§ About this exercise: Please give an exact printout of the records, without any pictures.

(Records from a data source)

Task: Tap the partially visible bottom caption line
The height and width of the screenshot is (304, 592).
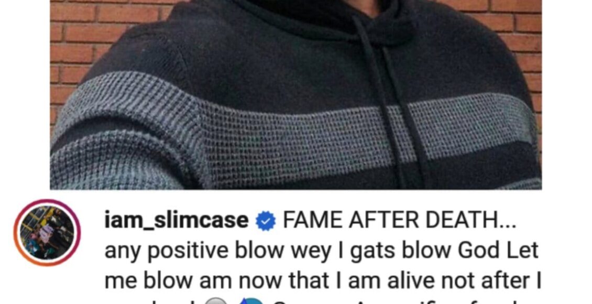Action: click(x=323, y=301)
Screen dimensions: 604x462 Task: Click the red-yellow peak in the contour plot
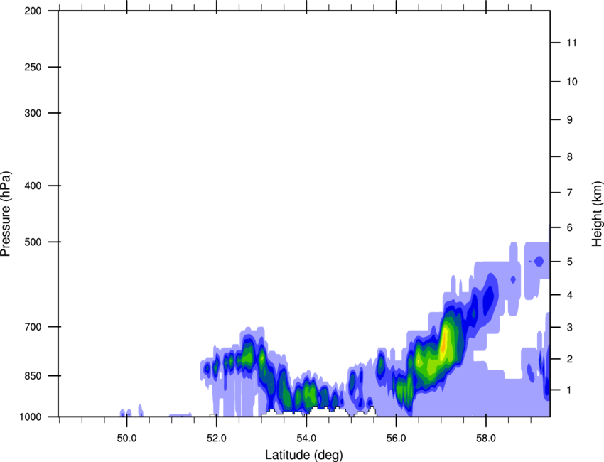coord(444,343)
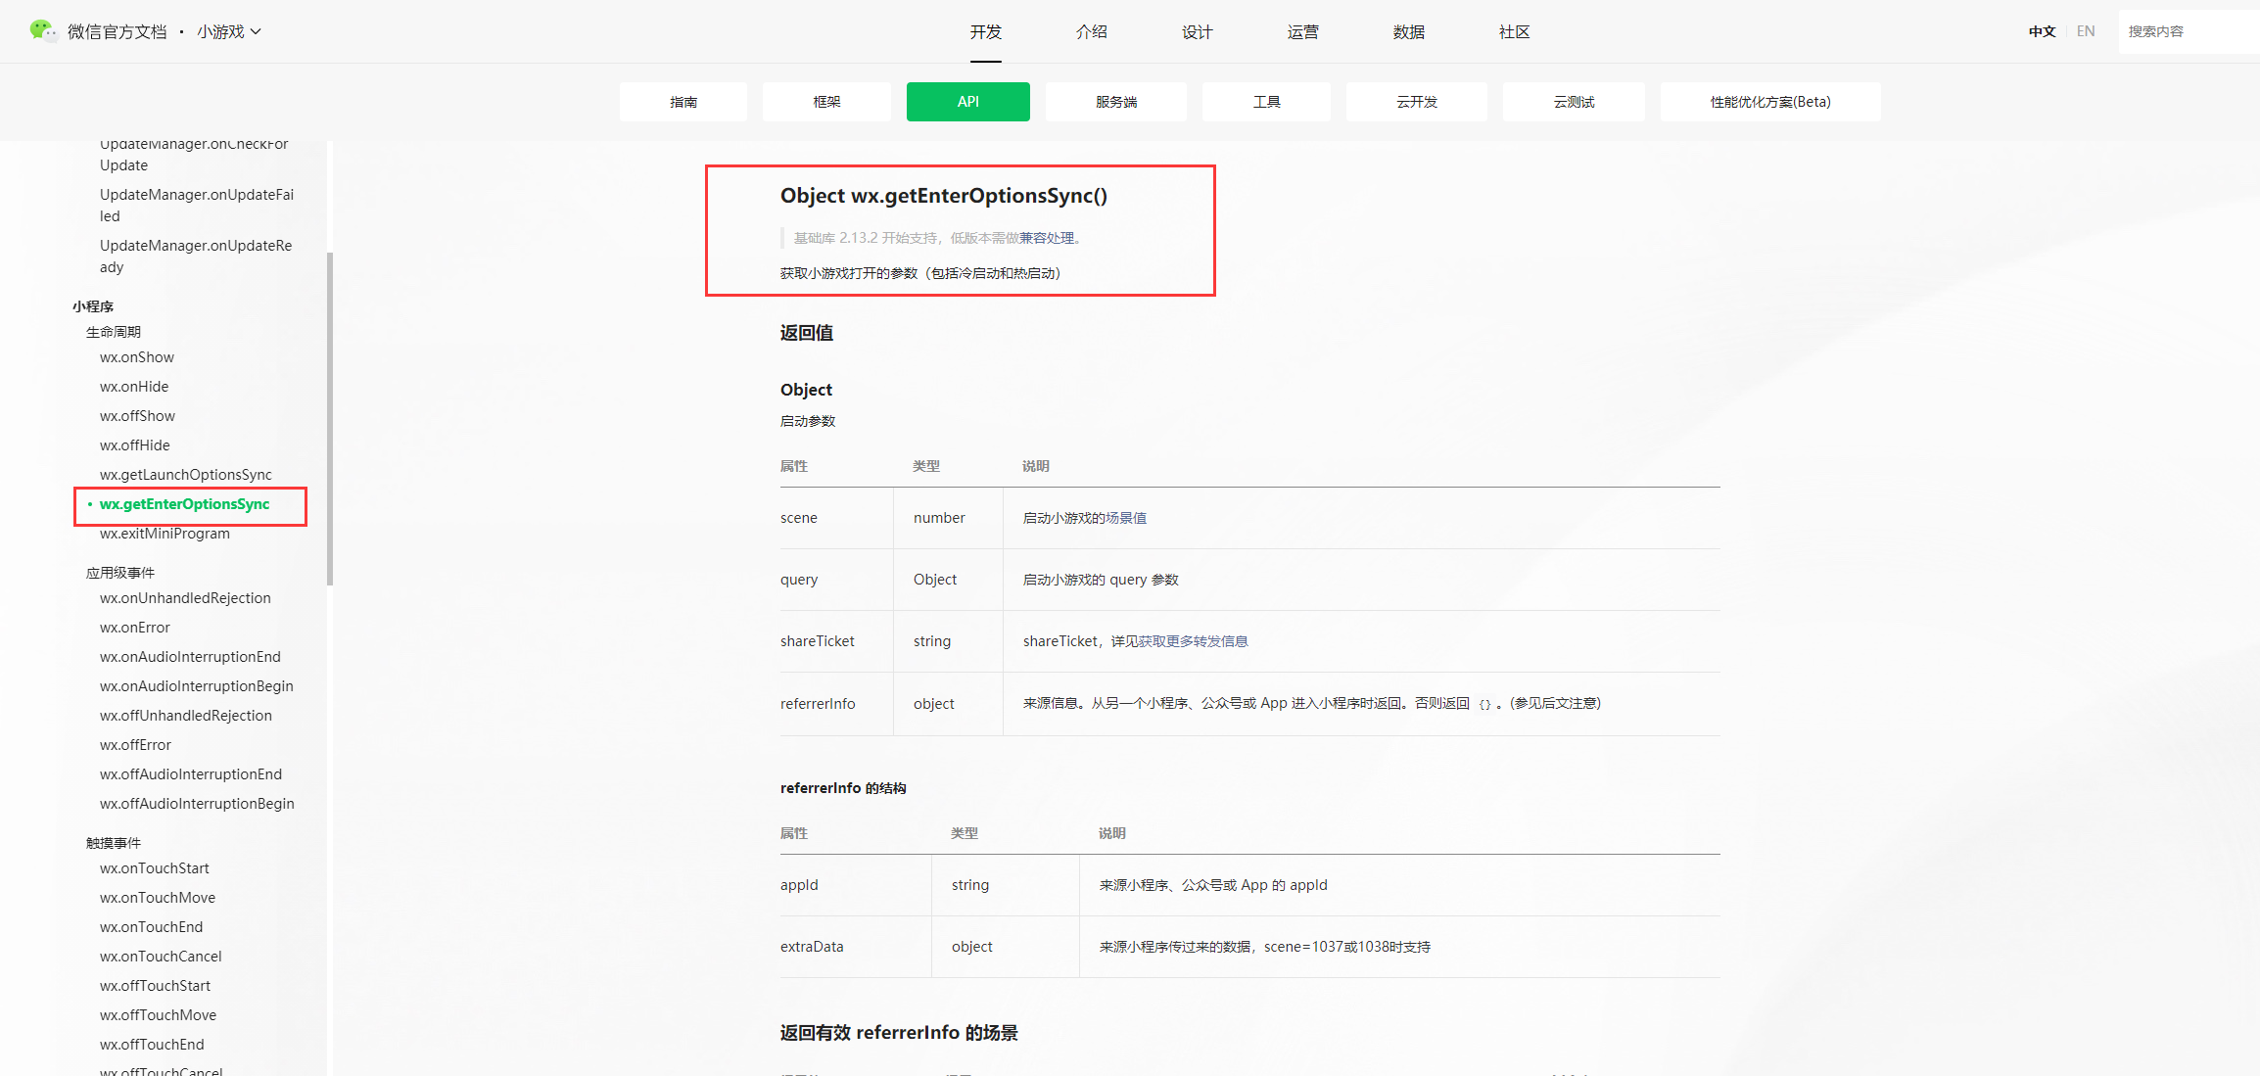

§ Answer section:
Task: Tap the partially visible bottom caption line
The height and width of the screenshot is (304, 592).
Action: click(x=323, y=301)
Screen dimensions: 604x462 Task: Click the red-yellow peak in the contour plot
coord(444,343)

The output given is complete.